**THE RECORDS:**
_____

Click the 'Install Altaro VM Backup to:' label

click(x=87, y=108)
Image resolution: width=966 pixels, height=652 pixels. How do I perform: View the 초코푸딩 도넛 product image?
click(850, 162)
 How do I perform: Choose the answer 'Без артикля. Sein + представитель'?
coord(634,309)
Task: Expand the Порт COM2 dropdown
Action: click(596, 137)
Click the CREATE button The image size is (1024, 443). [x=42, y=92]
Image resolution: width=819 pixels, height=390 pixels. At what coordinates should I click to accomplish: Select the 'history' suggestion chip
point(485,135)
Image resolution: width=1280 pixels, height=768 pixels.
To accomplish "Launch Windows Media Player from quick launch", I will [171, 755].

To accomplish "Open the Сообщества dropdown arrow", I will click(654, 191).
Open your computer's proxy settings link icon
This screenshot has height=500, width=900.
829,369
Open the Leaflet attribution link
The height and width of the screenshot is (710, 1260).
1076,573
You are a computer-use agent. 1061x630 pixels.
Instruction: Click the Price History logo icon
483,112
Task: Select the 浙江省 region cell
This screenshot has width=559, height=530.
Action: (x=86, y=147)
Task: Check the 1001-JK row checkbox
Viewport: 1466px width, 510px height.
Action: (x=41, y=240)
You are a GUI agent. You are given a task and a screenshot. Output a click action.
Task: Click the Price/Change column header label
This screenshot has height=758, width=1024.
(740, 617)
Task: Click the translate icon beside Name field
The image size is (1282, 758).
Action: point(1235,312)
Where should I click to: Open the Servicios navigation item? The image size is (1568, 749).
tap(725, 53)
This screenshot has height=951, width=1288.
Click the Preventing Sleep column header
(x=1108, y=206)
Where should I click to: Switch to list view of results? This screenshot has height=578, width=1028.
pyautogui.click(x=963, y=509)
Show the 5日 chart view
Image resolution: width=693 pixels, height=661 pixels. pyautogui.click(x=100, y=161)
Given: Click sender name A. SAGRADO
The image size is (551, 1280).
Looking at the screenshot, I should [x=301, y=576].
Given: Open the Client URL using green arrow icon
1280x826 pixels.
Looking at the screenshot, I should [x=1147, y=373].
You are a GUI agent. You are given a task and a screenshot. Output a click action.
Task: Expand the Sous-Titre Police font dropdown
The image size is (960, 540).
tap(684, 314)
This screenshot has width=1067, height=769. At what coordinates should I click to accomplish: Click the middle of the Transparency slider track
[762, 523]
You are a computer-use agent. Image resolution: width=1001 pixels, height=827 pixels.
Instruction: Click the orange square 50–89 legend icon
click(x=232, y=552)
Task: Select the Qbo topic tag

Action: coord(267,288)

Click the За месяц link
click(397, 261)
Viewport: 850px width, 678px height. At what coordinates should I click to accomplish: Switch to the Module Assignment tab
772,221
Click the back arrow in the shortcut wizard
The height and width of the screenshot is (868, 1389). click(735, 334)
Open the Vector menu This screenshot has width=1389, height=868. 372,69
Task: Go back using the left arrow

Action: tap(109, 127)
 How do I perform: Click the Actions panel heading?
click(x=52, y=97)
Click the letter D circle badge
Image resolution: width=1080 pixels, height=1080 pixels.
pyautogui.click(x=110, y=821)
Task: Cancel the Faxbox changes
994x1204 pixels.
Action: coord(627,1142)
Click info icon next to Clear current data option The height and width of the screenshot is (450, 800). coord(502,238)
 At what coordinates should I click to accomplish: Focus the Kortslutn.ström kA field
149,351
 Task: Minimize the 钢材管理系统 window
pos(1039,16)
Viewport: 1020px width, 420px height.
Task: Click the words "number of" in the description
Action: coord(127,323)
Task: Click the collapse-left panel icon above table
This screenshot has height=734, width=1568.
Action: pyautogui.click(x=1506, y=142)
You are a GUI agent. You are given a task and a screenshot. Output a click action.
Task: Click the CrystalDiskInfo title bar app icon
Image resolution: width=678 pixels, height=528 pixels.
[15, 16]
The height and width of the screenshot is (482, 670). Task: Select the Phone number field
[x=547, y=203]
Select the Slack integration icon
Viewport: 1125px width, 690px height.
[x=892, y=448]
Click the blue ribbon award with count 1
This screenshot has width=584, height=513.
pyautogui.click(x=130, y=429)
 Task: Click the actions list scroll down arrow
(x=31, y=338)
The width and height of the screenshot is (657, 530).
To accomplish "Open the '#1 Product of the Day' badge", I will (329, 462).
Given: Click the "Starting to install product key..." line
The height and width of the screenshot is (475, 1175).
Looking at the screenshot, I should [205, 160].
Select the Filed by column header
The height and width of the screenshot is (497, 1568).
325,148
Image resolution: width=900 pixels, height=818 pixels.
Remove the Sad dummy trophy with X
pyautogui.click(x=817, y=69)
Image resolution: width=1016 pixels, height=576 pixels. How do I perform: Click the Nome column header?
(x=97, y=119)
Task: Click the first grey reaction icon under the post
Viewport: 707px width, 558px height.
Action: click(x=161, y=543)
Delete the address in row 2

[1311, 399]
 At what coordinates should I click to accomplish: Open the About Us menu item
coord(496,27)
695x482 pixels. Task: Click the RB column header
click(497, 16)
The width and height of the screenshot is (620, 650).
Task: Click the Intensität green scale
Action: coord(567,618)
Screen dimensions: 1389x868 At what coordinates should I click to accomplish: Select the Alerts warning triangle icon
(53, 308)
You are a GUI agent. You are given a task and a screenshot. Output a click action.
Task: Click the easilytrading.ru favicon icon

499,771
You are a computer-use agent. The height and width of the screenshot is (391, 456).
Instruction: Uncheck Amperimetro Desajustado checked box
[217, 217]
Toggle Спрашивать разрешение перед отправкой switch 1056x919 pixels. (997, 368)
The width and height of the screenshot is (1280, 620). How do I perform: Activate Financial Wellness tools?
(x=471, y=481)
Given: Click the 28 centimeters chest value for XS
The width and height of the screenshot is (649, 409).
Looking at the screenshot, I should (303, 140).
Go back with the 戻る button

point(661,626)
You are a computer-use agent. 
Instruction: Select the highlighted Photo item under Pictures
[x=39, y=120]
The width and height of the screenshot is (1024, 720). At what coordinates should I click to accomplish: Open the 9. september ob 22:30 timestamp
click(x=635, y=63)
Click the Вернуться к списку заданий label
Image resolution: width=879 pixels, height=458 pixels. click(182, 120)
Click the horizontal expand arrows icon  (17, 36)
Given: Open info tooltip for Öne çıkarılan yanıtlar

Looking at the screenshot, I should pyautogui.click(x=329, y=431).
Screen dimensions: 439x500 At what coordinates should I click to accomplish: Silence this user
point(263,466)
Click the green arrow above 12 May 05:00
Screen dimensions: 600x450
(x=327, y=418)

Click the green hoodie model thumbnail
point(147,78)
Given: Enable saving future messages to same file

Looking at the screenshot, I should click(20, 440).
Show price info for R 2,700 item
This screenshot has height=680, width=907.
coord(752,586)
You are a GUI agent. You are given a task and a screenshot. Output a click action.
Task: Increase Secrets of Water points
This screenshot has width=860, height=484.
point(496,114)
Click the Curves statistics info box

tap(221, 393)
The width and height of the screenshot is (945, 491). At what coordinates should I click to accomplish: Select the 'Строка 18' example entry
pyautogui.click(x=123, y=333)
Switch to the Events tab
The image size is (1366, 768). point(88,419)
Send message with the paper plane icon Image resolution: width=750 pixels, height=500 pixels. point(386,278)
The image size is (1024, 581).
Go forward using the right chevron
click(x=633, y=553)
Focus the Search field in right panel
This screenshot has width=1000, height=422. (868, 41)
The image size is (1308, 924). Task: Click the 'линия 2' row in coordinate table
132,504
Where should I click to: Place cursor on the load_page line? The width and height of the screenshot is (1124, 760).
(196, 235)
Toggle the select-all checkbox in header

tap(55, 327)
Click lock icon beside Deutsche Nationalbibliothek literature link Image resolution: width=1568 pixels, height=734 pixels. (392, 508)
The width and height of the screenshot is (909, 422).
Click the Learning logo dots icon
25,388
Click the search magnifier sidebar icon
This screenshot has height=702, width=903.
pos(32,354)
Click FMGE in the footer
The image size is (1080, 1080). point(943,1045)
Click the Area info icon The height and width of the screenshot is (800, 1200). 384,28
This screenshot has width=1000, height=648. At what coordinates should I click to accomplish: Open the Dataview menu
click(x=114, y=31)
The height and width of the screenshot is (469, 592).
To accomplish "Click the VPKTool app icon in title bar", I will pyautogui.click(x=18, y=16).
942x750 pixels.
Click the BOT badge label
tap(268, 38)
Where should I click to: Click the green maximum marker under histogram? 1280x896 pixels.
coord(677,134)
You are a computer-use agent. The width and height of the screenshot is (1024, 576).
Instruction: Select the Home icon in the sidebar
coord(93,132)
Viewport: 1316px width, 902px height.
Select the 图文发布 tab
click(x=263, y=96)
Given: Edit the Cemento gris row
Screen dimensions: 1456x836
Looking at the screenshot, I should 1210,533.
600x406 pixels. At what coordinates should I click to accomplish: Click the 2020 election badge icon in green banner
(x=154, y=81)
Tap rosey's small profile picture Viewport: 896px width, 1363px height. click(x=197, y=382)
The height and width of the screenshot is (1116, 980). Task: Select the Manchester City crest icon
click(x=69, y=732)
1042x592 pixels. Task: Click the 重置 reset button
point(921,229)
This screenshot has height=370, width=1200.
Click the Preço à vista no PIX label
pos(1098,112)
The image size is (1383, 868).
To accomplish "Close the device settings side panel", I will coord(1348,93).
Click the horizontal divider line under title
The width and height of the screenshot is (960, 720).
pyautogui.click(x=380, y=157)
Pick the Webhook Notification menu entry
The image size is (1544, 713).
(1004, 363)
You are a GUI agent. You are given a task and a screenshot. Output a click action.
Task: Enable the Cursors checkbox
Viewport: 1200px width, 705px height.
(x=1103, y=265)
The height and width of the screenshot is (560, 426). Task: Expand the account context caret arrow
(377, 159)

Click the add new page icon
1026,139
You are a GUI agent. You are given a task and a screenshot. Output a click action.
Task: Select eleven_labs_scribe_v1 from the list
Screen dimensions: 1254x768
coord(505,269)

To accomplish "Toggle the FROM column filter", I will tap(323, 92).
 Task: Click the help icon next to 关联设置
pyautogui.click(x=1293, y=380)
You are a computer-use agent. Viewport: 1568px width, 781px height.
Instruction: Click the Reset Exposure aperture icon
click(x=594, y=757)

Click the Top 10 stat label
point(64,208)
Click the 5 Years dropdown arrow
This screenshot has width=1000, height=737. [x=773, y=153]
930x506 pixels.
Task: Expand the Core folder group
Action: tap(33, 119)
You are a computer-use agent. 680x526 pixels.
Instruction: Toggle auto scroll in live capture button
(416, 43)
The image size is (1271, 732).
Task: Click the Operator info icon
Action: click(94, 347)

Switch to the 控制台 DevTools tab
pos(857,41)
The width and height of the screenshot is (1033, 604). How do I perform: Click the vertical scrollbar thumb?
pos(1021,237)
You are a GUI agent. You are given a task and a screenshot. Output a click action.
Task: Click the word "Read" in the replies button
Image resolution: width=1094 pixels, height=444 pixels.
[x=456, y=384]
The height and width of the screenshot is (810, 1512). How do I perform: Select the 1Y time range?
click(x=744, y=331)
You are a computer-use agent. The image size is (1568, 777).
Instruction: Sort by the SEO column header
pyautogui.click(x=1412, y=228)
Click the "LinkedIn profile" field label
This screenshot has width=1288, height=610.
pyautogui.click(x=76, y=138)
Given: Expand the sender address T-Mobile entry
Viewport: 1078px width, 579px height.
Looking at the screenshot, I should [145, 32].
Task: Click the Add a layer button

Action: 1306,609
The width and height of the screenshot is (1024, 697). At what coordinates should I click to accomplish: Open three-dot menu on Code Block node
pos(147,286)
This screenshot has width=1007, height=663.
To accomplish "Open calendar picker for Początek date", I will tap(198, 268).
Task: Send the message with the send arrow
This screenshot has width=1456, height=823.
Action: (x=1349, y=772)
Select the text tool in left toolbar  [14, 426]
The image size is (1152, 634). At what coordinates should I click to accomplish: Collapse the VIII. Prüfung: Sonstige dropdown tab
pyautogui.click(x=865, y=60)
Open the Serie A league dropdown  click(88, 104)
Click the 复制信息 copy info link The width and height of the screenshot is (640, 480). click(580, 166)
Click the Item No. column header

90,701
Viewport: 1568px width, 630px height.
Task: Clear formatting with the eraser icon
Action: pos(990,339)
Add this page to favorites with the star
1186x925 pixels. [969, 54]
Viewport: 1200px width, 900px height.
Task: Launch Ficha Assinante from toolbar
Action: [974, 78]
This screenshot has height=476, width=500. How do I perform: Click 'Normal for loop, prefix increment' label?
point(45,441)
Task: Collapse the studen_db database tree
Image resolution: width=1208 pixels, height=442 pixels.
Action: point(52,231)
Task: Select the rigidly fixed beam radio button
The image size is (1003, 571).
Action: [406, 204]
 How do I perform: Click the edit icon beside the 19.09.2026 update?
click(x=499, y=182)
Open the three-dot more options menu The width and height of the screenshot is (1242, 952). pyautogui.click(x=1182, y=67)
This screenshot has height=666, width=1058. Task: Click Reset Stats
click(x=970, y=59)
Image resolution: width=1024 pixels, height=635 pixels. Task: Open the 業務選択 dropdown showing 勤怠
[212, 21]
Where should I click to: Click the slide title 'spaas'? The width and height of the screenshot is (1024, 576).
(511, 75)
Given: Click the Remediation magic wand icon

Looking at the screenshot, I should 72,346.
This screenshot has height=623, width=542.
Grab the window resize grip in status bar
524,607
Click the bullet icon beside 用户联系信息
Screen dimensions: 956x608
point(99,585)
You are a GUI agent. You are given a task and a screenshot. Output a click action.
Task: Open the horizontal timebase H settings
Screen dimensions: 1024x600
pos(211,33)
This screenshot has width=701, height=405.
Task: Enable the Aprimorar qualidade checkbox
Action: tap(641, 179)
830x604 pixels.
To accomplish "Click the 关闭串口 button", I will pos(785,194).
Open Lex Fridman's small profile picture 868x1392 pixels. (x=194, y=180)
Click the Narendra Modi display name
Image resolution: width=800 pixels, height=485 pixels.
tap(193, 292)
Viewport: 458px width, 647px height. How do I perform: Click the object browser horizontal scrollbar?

_____

**WHAT YOU HAVE TO DO:** Look through the entries above and quote exactly the lines from the line with "This screenshot has width=1000, height=648." to the line with "Tap rosey's small", counting both of those lines.

**REPLY TO THE EXERCISE:**
This screenshot has width=1000, height=648. At what coordinates should I click to accomplish: Open the Dataview menu
click(x=114, y=31)
The height and width of the screenshot is (469, 592).
To accomplish "Click the VPKTool app icon in title bar", I will pyautogui.click(x=18, y=16).
942x750 pixels.
Click the BOT badge label
tap(268, 38)
Where should I click to: Click the green maximum marker under histogram? 1280x896 pixels.
coord(677,134)
You are a computer-use agent. The width and height of the screenshot is (1024, 576).
Instruction: Select the Home icon in the sidebar
coord(93,132)
Viewport: 1316px width, 902px height.
Select the 图文发布 tab
click(x=263, y=96)
Given: Edit the Cemento gris row
Screen dimensions: 1456x836
Looking at the screenshot, I should 1210,533.
600x406 pixels. At what coordinates should I click to accomplish: Click the 2020 election badge icon in green banner
(x=154, y=81)
Tap rosey's small profile picture Viewport: 896px width, 1363px height. click(x=197, y=382)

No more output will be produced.